Risk Adjustment and Co-Op Financial Status

Staff portrait of Kathy Hempstead

Katherine Hempstead, PhD, MA, director and senior program officer, leads RWJF's work on health insurance coverage.

The recently released 2015 Risk Adjustment and Reinsurance payments came as fairly unmitigated bad news for the Affordable Care Act (ACA) co-ops. Only three of the 10 remaining co-ops were net beneficiaries of risk adjustment, and for most of the seven that must pay, the amount is not insignificant. While carriers are able to calculate reinsurance payments straightforward throughout the year, they are less able to anticipate how they might fare with respect to risk adjustment. For at least some co-ops, the recent Centers for Medicaid & Medicare Services (CMS) release came as an unpleasant surprise.

There have already been several reactions. In Illinois, the insurance department is attempting to prohibit their co-op, Land of Lincoln, from paying their risk adjustment obligations, arguing that this would place them into insolvency. In Connecticut, the insurance department has announced the wind down of Healthy Connecticut, which will withdraw from the marketplace in 2017. More developments along these lines would not be surprising.
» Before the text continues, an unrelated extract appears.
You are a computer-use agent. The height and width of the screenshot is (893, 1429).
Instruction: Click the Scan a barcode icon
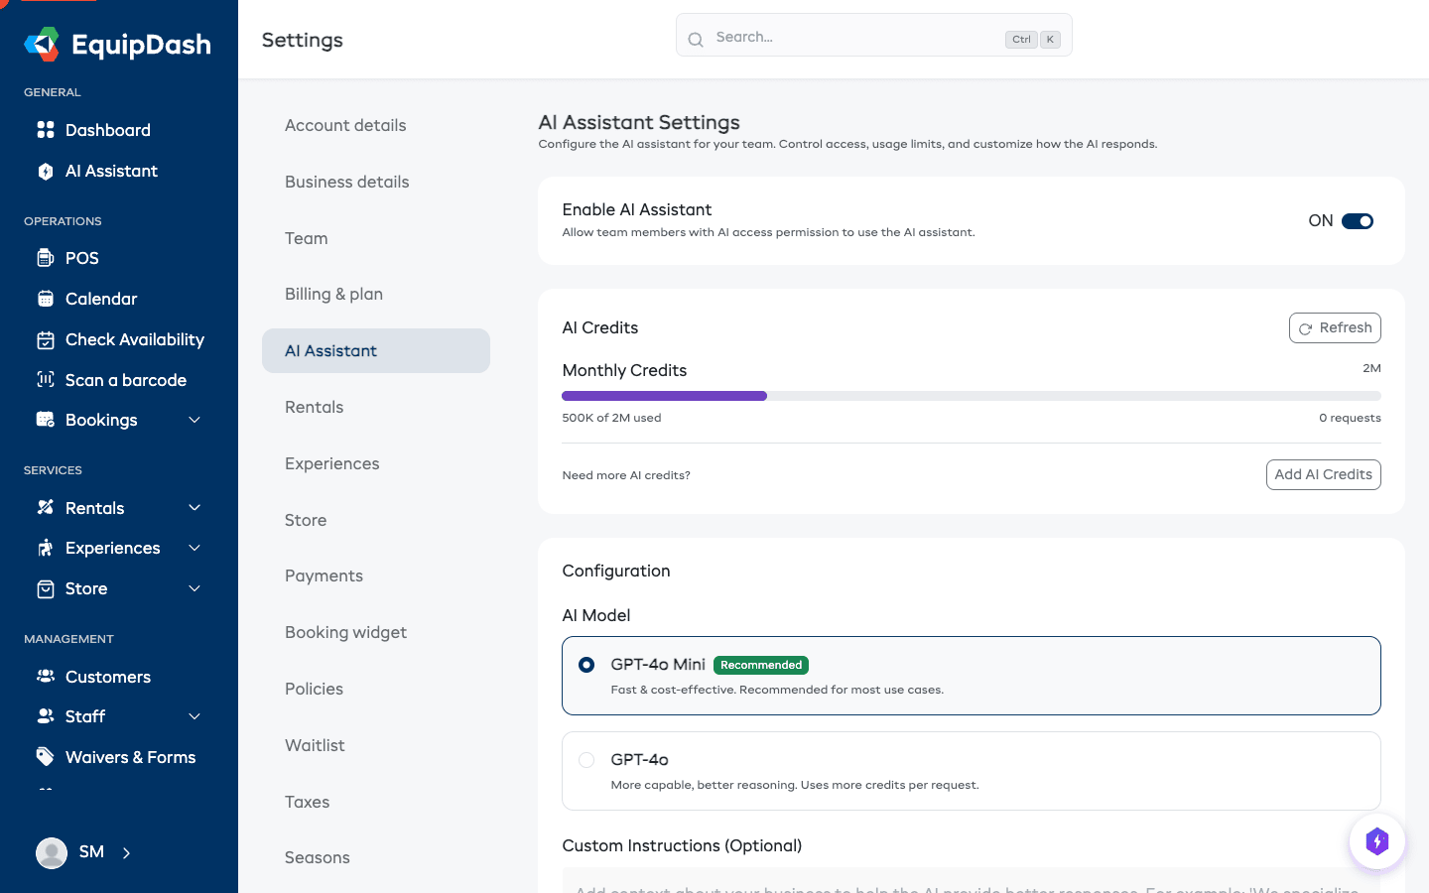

In thinking about the impact of Risk Adjustment payments on co-op financial status, one relevant factor is the extent to which these recently announced payments differ from co-ops’ expectations. The annual financial statements for 2015, which were filed in March 2016, are one place where these expectations are made explicit. There are limitations to this approach, since it doesn’t incorporate any information about 2016 financial performance or other ways in which co-ops’ expectations about risk adjustment payments may have changed since the filing of the financial statement. Yet since expectations about risk adjustment informed the portrayal of financial health reported in the statement, this comparison seems like a reasonable way to get some perspective on how the recent news may have affected co-ops’ financial well-being. While the estimated reinsurance payments listed in the annual statement generally do not match those recently released by CMS, they were left unadjusted in this comparison, under the assumption that carriers should at all times have a fairly accurate estimate of their gains from reinsurance, since they are straightforwardly calculated based on claims.

The difference between expected and actual risk adjustment payments are shown in Table 1. For four of the co-ops—HRI of New Jersey, Evergreen, Land of Lincoln and New Mexico Health Connection, the gap exceeded $10 million. For these four, the gap between anticipated and actual risk adjustment payment exceeds 10 percent of revenues.

To the extent to which these recently announced risk adjustment figures are experienced as an unexpected shortfall by the co-ops, one important question is how they affect financial solvency. Insurance carriers are required to maintain a certain amount of risk-based capital. Usually this is described as a ratio of capital to an authorized control level. Both the available capital and the authorized control level are listed in the financial statement. In general, a risk based capital ratio greater than 4:1 is desired as an indicator of solvency. A ratio under two is viewed with great concern. While all of the co-ops reported net income losses in 2015, by issuing surplus notes, they were able to increase their capital to the point where their risk-based capital was at least 3:1.

As seen in Table 2, the newly announced risk adjustment payment created significant changes for a number of co-ops, particularly HRI of New Jersey, Evergreen, and Land of Lincoln, whose risk based capital ratios fell below two. For four of the co-ops, Common Ground (WI), Maine Community Health Options, Oregon’s Health Cooperative and Montana Health Cooperative, the risk based capital ratio changed very little. Interestingly, Healthy Connecticut does not appear from this analysis to be close to insolvency, since their risk-based capital ratio only declined from 6.3 to 5.5. The fact they have chosen to wind down suggests that available information about 2016 financial performance has dampened their financial outlook even further.

As seen in Table 3, the risk adjustment payments add to an already grim financial picture. All of the co-ops lost money in 2015, even those who were not required to pay into risk adjustments. Some of the figures are quite large. Land of Lincoln, for example, reported an unadjusted net income loss of $96 million on 147 million in premiums. Maine Community Health Options, long considered one of the successful co-ops, lost over $75 million in 2015. Some co-ops have sought greater diversification into the small group market as a way to offset risk in the individual market, but the risk adjustment payments suggests that has not been without its challenges. Most notably, Evergreen must pay over $20 million into risk adjustment for their small group business, which consisted of approximately 10,000 members in 2015.

While many carriers have lost money in the ACA marketplace, most are able to draw from profitable lines of business to cover losses. The co-ops lack such options, and primarily respond by resorting to federal credit in the form of surplus notes. Yet, the supply of this credit is rapidly dwindling, and co-ops face many limitations in their ability to raise additional capital. There is no sustainable path forward that does not involve profitability, and for many, this seems far from being achieved. Planned revisions to risk adjustment calculations may prove more favorable, but it's not clear whether this will be sufficient for all. For most co-ops, these recently announced risk adjustment payments have made a bad situation worse, and for a subset, they may prove to be the proverbial last straw.